SECURITIES AND EXCHANGE COMMISSION
Washington, D. C. 20549
FORM 10KSB
[X] ANNUAL REPORT PURSUANT TO SECTION 13 OR 15(d) OF THE
SECURITIES EXCHANGE ACT OF 1934 (FEE REQUIRED)
For the fiscal year ended December 31, 1998
OR
[ ] TRANSITION REPORT PURSUANT TO SECTION 13 OR 15(d) OF THE
SECURITIES EXCHANGE ACT OF 1934 (NO FEE REQUIRED)
For the transition period from to
Commission File
No.18322
VISA INDUSTRIES OF ARIZONA, INC.
(Name of small business issuer in its charter)
STATE OF ARIZONA 860510653
(State or other jurisdiction of (IRS Employer
incorporation or organization) Identification No.)
9201 N. 7th Avenue, Phoenix, AZ, 85021
(Address of principal executive offices)
Issuer's telephone number, including area code:(602) 8700004
Securities registered under Section 12(b) of the Exchange Act:
NONE
Securities registered under Section 12(g) of the Exchange Act:
Common stock, $.0001 par value
Check whether the issuer (1) filed all reports required to be filed by
Section 13 or 15(d) of the Exchange Act during the past 12 months (or for
such shorter period that the registrant was required to file such reports),
and (2) has been subject to such filing requirements for the past 90 days.

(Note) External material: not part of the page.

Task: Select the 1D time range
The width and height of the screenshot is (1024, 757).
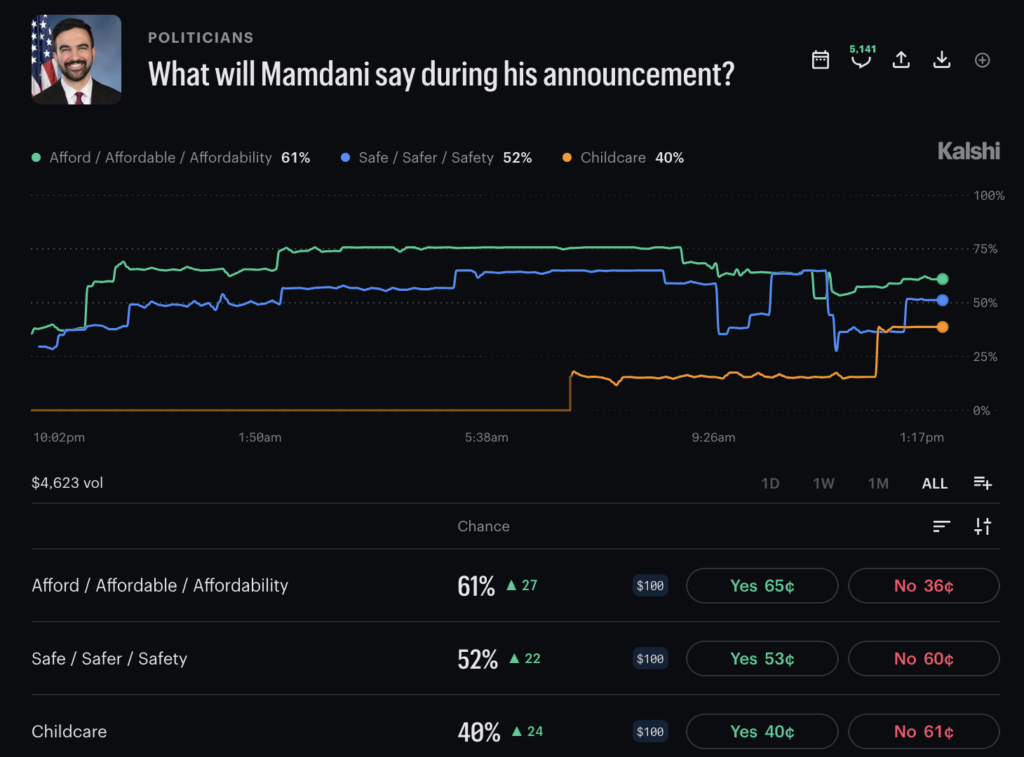Action: point(770,483)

Yes
X No
Check if disclosure of delinquent filers in response to Item 405 of
Regulation SB is not contained in this form, and no disclosure will be
contained, to the best of registrant's knowledge, in definitive proxy or
information statements Incorporated by reference in Part III of this Form
10KSBor any amendment to this Form 10KSB. (X)
Issuer's revenues for its most recent fiscal year: $28,452.52
The aggregate market value of voting stock held by nonaffiliates of the
registrant was approximately $1,109 as of December 31, 1998.
The registrant had 2,799,742 shares outstanding at December 31, 1998.
DOCUMENTS INCORPORATED BY REFERENCE
Part III contains material that will be incorporated by reference in a
definitive proxy statement to be filed in the first 120 days of 1999, or will
be provided in an amendment to this form 10KSB prior to that date.
VISA INDUSTRIES OF ARIZONA, INC.
PART I
Item 1: DESCRIPTION OF BUSINESS
General
Visa Industries of Arizona was incorporated in the state of Arizona on
November 29, 1984, as a successor to Visa Energy Corporation under Visa
Energy Corporation's Bankruptcy Plan of Reorganization. Visa Energy
Corporation ("Energy") filed for protection under Chapter 11 of the
Bankruptcy Code on December 6, 1983. Pursuant to the Plan of
Reorganization under the bankruptcy Code, Energy was merged into the Company
effective April 10, 1985.
Visa Industries of Arizona, Inc. is a company with interests in 20 oil
and gas wells, and a stock transfer agency. The Company is headquartered in
Phoenix, Arizona.
Oil and Gas Operations
Principal Products and Markets Visa engages in oil and gas exploration and
production. It produces crude oil natural gas and condensate. Visa is not
involved in the transportation, refining or marketing of refined products.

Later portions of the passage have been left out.